# Canon EF 24-85 oder Sigma 24-135



## slownick (27. Dezember 2003)

Hey leute ich stehe vor der schwerwiegenden Entscheidung entweder das Canon EF 24-85/3.5-4.5 für 370 Euro zu kaufen oder  eben das Sigma 24-135/2.8-4.5.

Das Canon hat nen guten Ultraschallmotor, wiegt nur 370g und hate gute Schärfenwerte, allerdings nicht so eine gute Blende und ein geringeres Tele.

Das Sigma hat ein bessres Tele und Blende, alelrdings vermutlich nicht so eine leiden Motor, was allerding für mich recht unwichtig ist, schärfe keine Ahnung, Gewicht ca. 585g.

Also wer kann mir mehr über das Sigma sagen oder einenen Vergleichstest aus eienr seriösen unabhjängigen Fachzeitschrift?

Grüße

Nico


----------



## Vitalis (28. Dezember 2003)

Das Sigma-Objektiv scheint recht neu zu sein, oder? In der ColorFoto wurde es anscheinend noch nicht getestet.
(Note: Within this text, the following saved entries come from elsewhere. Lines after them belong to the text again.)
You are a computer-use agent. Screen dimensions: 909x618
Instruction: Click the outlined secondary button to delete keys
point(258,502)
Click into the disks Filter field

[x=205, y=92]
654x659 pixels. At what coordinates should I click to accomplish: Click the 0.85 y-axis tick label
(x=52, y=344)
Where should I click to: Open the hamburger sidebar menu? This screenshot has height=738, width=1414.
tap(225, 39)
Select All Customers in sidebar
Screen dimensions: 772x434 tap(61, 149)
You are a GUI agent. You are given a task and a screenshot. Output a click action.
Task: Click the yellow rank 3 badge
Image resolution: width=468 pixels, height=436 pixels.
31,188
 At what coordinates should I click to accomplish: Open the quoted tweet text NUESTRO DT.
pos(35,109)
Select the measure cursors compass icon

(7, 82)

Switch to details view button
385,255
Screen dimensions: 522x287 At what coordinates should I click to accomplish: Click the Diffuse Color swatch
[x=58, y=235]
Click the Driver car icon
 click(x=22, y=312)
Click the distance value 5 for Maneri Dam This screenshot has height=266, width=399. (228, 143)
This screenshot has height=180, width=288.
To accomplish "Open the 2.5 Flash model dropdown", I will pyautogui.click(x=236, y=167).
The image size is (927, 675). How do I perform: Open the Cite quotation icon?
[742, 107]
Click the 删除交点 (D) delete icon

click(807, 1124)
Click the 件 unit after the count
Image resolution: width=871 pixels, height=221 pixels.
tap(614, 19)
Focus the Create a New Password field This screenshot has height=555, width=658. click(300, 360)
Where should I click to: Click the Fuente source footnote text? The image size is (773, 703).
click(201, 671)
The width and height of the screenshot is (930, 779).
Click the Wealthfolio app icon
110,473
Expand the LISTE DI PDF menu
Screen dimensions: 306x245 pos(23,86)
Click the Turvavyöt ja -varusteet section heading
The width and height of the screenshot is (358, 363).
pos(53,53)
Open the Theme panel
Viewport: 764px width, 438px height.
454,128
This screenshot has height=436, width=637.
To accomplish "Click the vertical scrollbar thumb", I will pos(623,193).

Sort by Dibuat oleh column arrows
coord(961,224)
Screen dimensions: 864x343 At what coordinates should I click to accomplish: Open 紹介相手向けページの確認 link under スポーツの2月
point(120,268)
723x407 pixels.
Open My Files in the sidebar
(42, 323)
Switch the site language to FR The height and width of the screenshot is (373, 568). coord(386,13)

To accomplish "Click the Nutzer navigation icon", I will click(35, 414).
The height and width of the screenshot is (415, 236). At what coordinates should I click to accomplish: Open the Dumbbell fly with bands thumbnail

Das Canon EF wurde dort aber für sehr gut befunden.  

In welcher Größe brauchst Du denn Deine Fotos?


----------



## slownick (28. Dezember 2003)

yup ist wohl recht neu und ich habe gehört es soll im "FotoMagazin" Dezember 2003 (also aktuelle ASusgabe, oder doch schon die alte, weiß nicht, wann sie erscheint) mit "sehr gut" bewertet worden sein.


----------